Hi,

On Tue, 21 Dec 1999 14:57:29 +0100 (CET), Andrea Arcangeli
<[EMAIL PROTECTED]> said:

> So you are talking about replacing this line:
>       dirty = size_buffers_type[BUF_DIRTY] >> PAGE_SHIFT;
> with:
>       dirty = (size_buffers_type[BUF_DIRTY]+size_buffers_type[BUF_PINNED]) >> 
>PAGE_SHIFT;

Basically yes, but I was envisaging something slightly different from
the above.

There may well be data which is simply not in the buffer cache at all
but which needs to be accounted for as pinned memory.  A good example
would be if some filesystem wants to implement deferred allocation of
disk blocks: the corresponding pages in the page cache obviously cannot
be flushed to disk without generating extra filesystem activity for the
allocation of disk blocks to pages.  The pages must therefore be pinned,
but as they don't yet have disk mappings we can't assume that they are
in the buffer cache.

So we really need a pinned page threshold which can apply to general
pages, not necessarily to the buffer cache.

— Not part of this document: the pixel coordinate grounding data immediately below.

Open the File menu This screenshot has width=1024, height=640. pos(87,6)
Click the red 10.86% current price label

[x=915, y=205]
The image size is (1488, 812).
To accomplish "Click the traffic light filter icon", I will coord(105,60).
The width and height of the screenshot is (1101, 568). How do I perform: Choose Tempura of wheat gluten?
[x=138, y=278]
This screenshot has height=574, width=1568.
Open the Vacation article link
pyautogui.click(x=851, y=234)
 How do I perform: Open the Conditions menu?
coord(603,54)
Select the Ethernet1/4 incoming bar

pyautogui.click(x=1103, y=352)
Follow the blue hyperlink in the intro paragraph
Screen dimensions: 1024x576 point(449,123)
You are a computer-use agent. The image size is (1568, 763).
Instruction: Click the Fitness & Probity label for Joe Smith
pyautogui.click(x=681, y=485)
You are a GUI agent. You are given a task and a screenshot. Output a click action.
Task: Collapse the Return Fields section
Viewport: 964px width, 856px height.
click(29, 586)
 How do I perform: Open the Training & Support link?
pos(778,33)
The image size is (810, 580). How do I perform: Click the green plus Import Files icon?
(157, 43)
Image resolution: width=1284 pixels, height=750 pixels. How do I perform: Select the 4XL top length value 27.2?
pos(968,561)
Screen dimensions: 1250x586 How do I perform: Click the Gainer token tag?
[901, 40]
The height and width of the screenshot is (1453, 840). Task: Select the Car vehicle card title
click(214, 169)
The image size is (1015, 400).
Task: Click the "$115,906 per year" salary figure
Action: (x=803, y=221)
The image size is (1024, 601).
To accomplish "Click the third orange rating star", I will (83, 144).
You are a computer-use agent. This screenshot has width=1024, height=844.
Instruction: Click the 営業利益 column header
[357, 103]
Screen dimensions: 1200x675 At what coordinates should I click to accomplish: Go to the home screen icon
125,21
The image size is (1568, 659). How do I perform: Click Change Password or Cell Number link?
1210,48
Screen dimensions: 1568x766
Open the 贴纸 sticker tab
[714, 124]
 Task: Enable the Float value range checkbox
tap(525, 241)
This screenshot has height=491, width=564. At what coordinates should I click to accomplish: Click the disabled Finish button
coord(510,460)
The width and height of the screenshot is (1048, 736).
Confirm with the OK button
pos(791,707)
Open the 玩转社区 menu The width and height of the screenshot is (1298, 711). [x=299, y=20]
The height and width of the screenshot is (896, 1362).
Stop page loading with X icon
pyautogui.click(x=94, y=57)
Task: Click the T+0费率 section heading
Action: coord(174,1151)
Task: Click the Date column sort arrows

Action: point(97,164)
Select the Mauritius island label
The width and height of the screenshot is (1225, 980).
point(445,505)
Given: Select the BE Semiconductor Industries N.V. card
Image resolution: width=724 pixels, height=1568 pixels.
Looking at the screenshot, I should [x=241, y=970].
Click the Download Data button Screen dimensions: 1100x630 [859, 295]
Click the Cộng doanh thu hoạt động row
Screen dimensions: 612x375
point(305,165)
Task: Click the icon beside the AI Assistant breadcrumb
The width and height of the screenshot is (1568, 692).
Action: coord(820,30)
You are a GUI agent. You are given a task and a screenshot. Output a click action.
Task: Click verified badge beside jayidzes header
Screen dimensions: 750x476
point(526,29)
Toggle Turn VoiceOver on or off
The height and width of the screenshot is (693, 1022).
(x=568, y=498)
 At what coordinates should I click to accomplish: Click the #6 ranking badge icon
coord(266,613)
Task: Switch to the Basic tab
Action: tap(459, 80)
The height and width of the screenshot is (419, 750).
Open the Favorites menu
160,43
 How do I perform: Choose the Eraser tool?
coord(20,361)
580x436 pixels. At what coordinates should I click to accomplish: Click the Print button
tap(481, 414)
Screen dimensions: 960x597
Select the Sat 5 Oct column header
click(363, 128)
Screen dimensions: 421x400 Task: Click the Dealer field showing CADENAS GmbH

There's another issue, though.  BUF_DIRTY buffers do not necessarily
count as pinned in this context: they can always be flushed to disk
without generating any significant new memory allocation pressure.  We
still need to do write-throttling, so we need a threshold on dirty data
for that reason.  However, deferred allocation and transactions actually
have a more subtle and nastier property: you cannot necessarily flush
the pages from memory without first allocating more memory.

In the transaction case this is because you have to allow transactions
which are already in progress to complete before you can commit the
transaction (you cannot commit incomplete transactions because that
would defeat the entire point of a transactional system!).  In the case
of deferred disk block allocation, the problem is that flushing the
dirty data requires extra filesystem operations as we allocate disk
blocks to pages.

In these cases we need to be able to make sure that not only does pinned
memory never exceed a threshold, we also have to ensure that the
*future* allocations required to flush the existing allocated memory can
also be satisfied.  We need to allow filesystems to "reserve" such extra
memory, and we need a system-wide threshold on all such reservations.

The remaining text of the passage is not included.